ABOUT THIS EXERCISE = No pictures go into the output, which should consist only of the lines from the first line of the data through the line with "Click the Add Collaborators button", copied exactly.

——

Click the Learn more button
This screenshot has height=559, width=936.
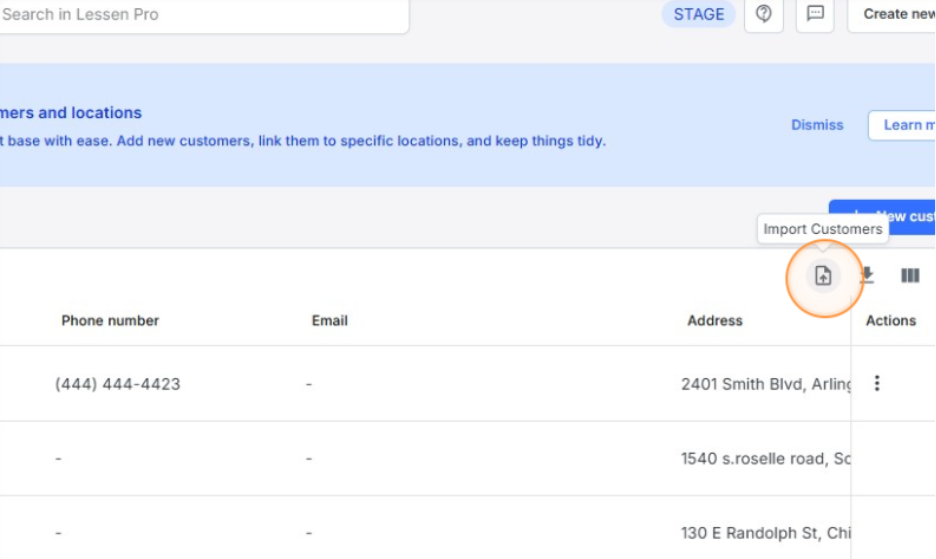pos(904,125)
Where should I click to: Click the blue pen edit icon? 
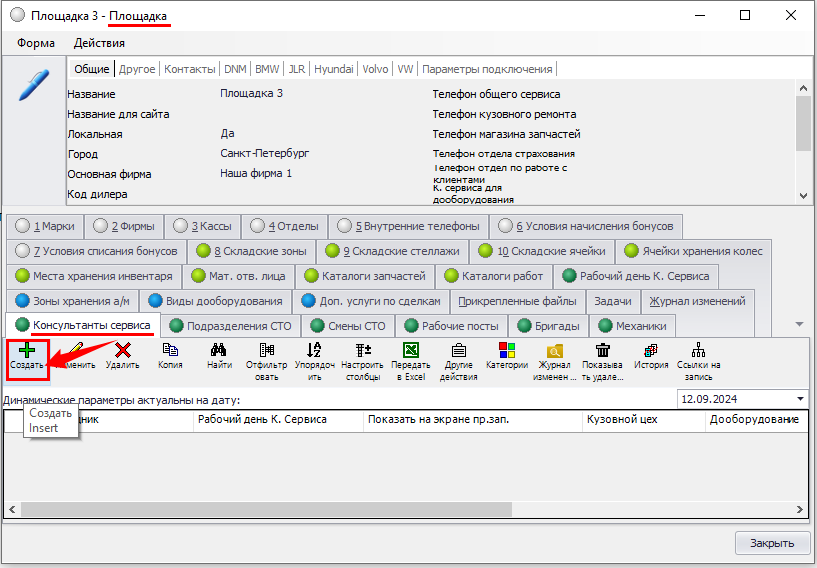point(34,85)
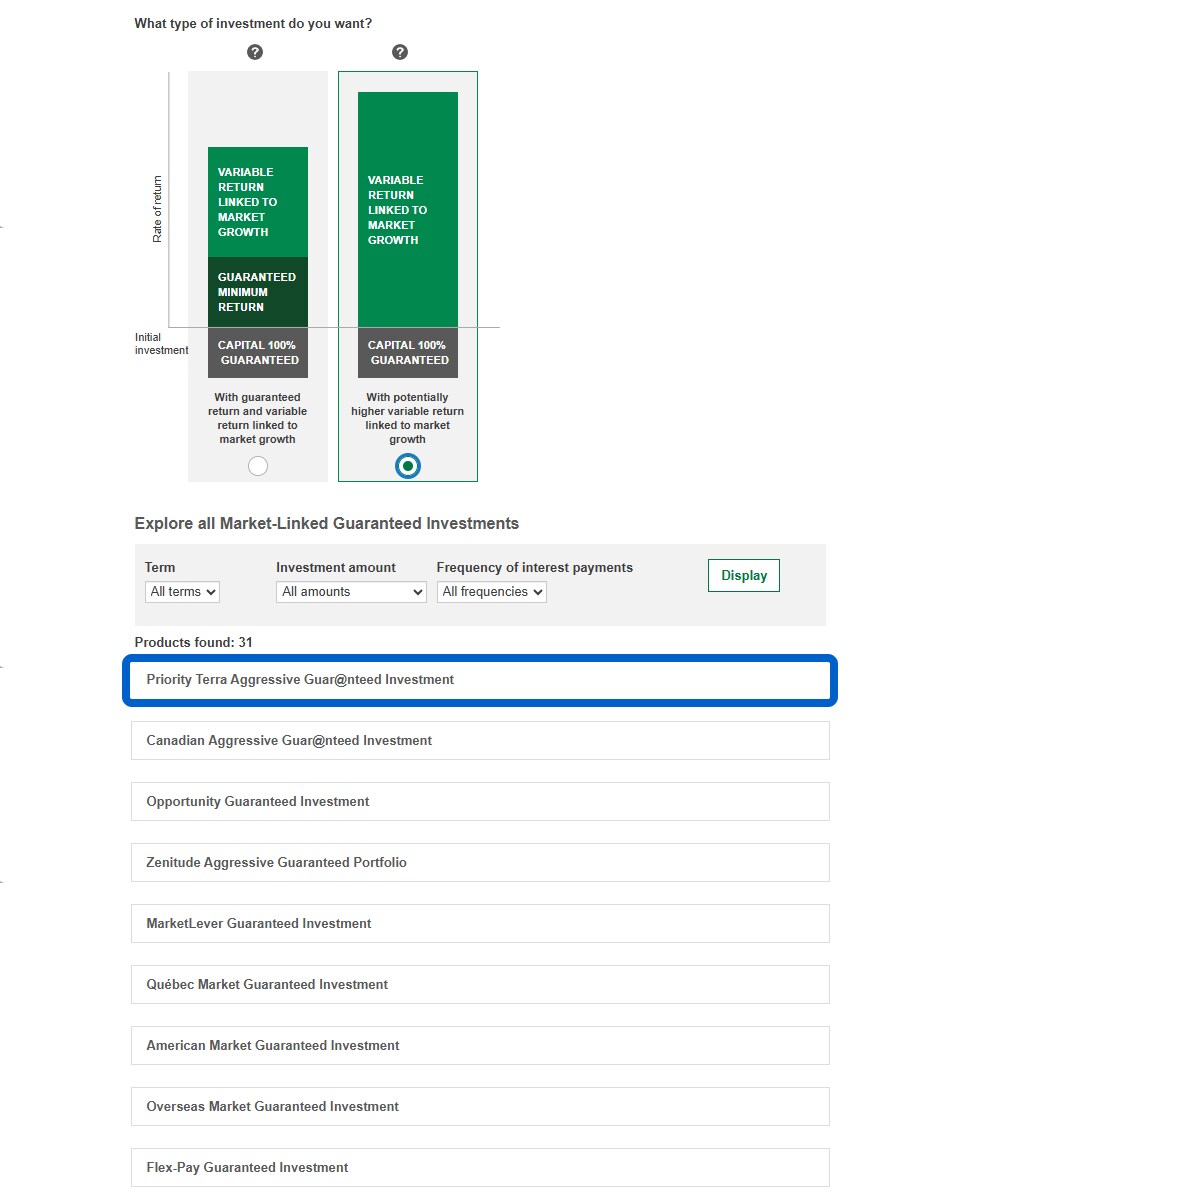Expand Priority Terra Aggressive Guaranteed Investment
This screenshot has height=1200, width=1200.
pyautogui.click(x=480, y=680)
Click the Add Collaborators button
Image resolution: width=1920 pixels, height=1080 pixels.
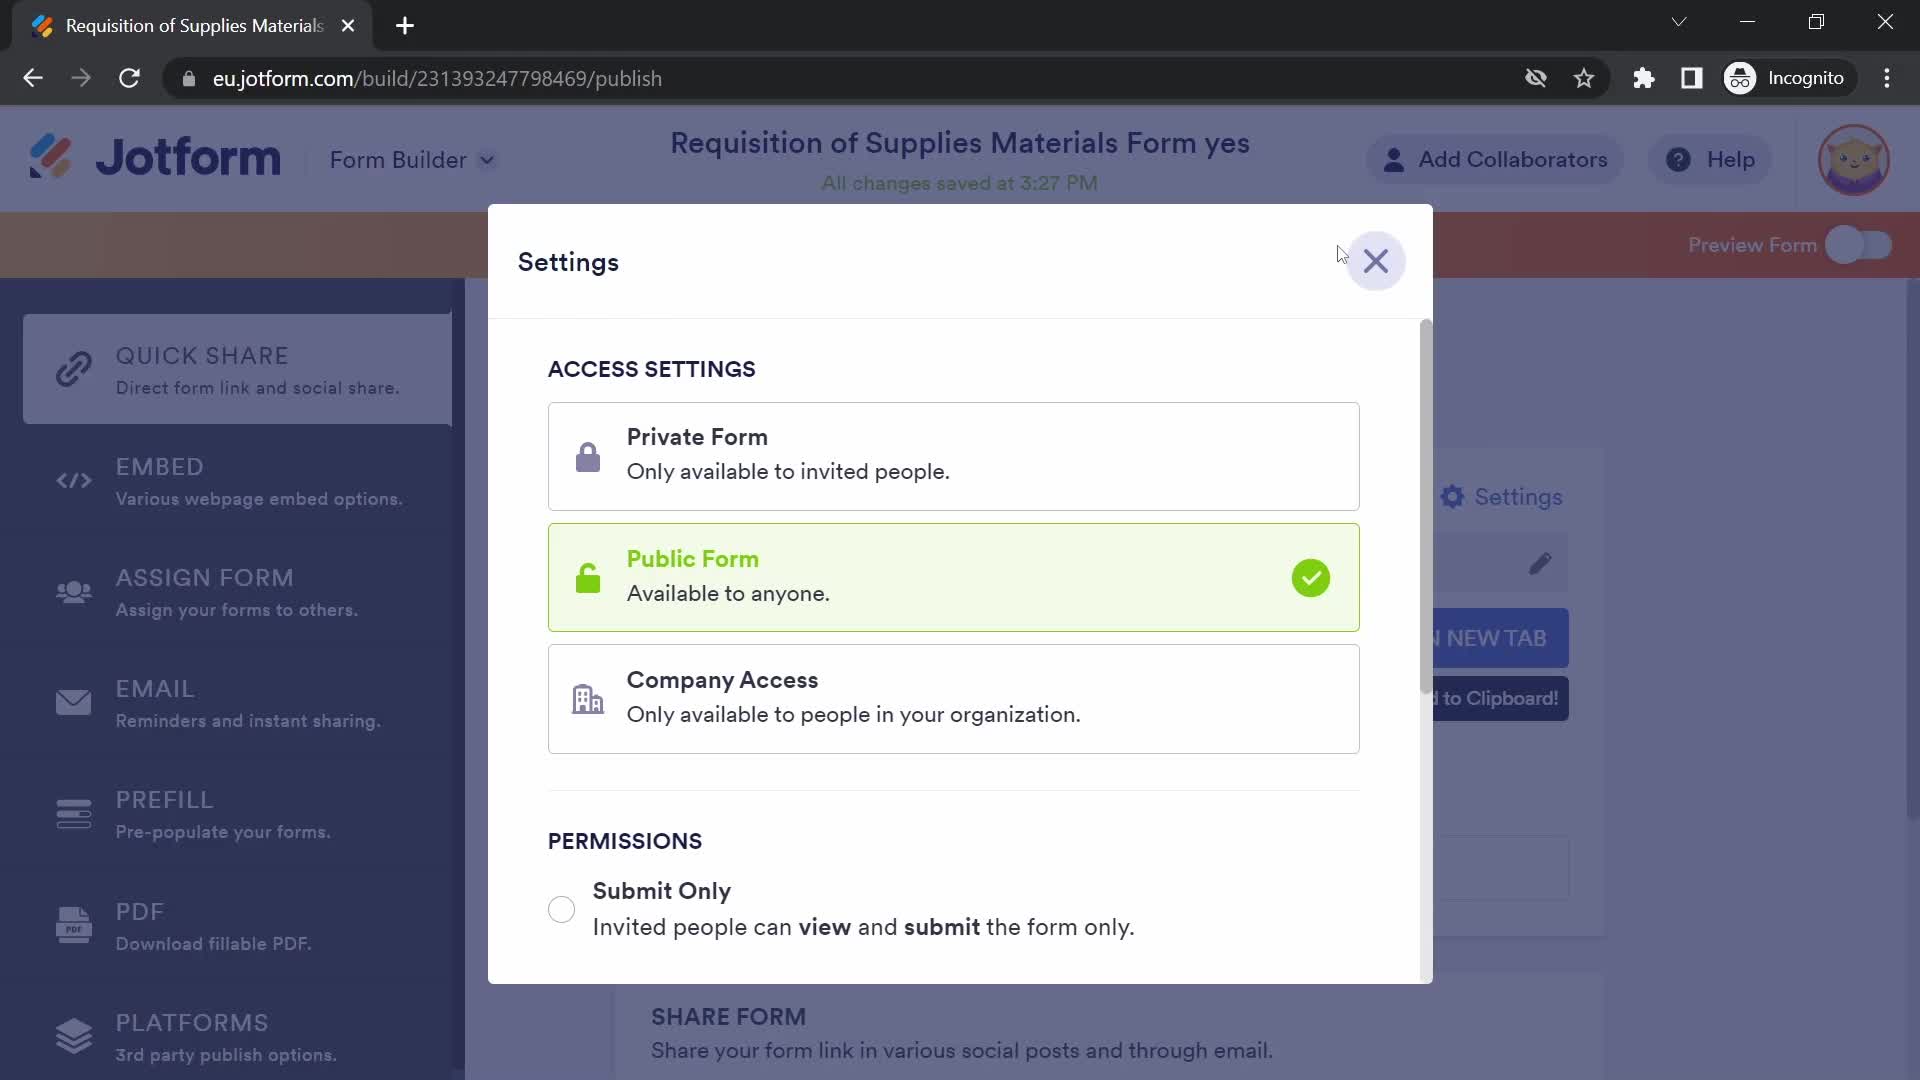(x=1494, y=158)
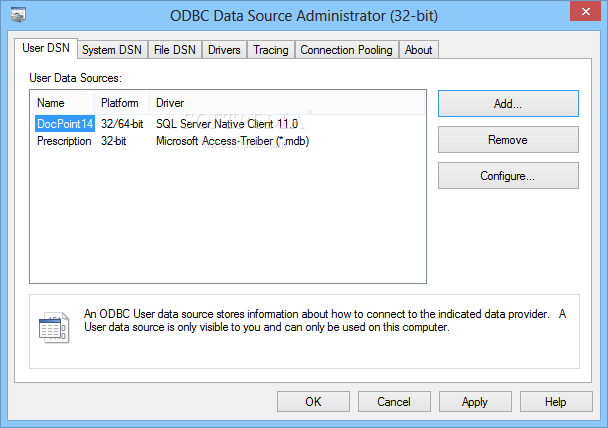
Task: Click the Add... button
Action: pos(508,104)
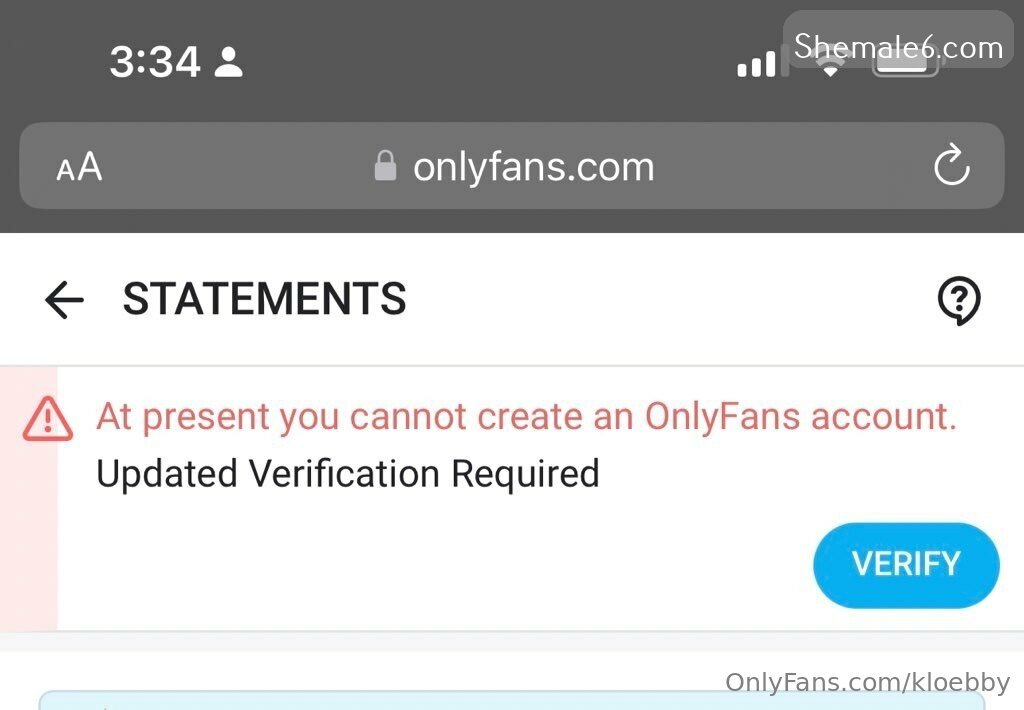This screenshot has height=710, width=1024.
Task: Tap the 'Updated Verification Required' text
Action: click(x=348, y=473)
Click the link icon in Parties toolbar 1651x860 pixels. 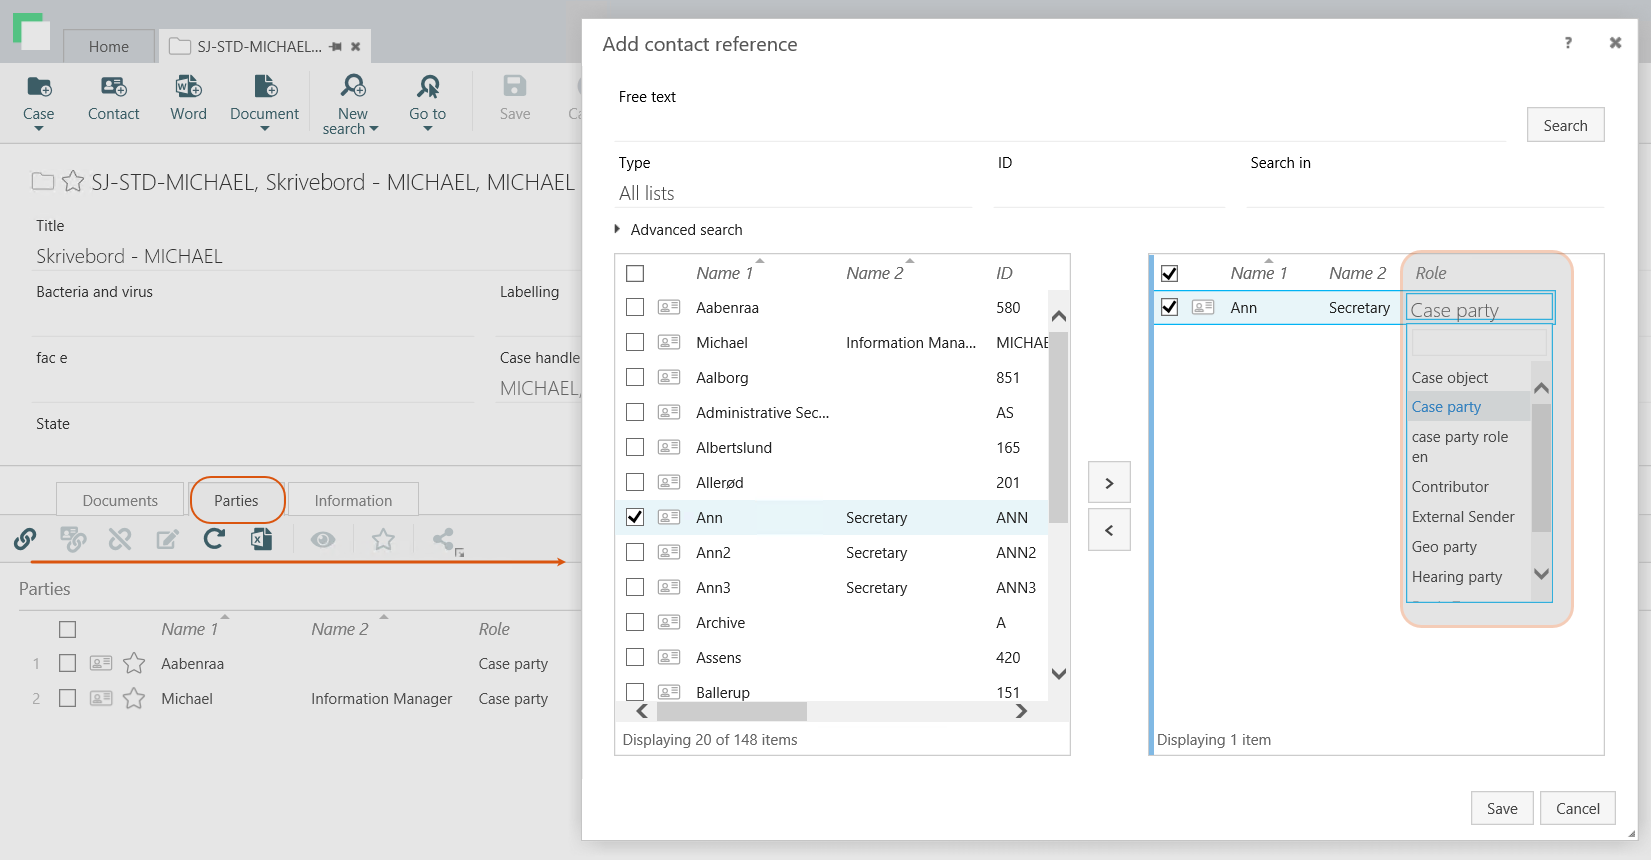point(25,540)
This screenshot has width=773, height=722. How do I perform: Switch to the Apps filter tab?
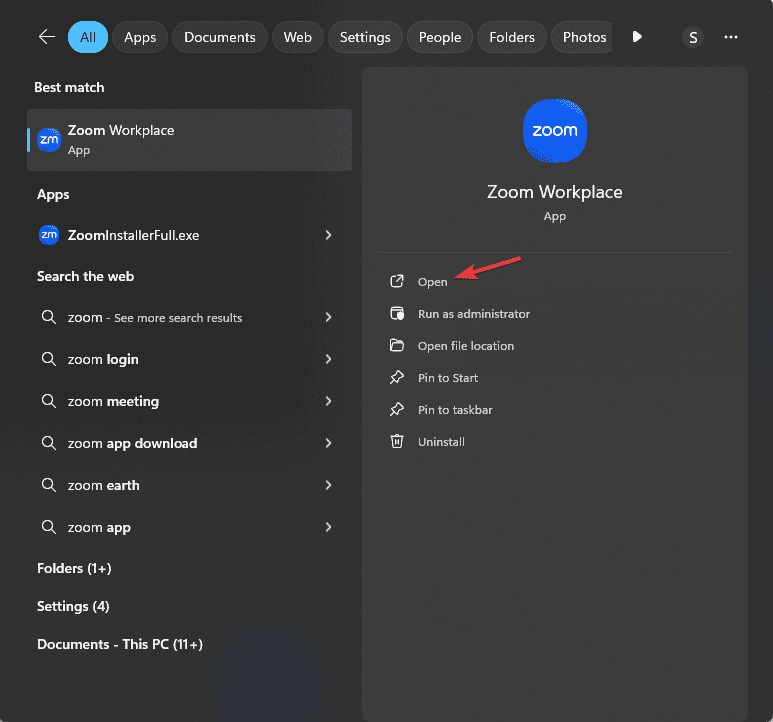click(x=140, y=37)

——

ANSWER BOX =
Click the Learn more button
This screenshot has height=559, width=936.
pos(904,125)
Where should I click to: Click the blue pen edit icon? 
point(34,85)
Expand Priority Terra Aggressive Guaranteed Investment
This screenshot has height=1200, width=1200.
pyautogui.click(x=480, y=680)
Click the Add Collaborators button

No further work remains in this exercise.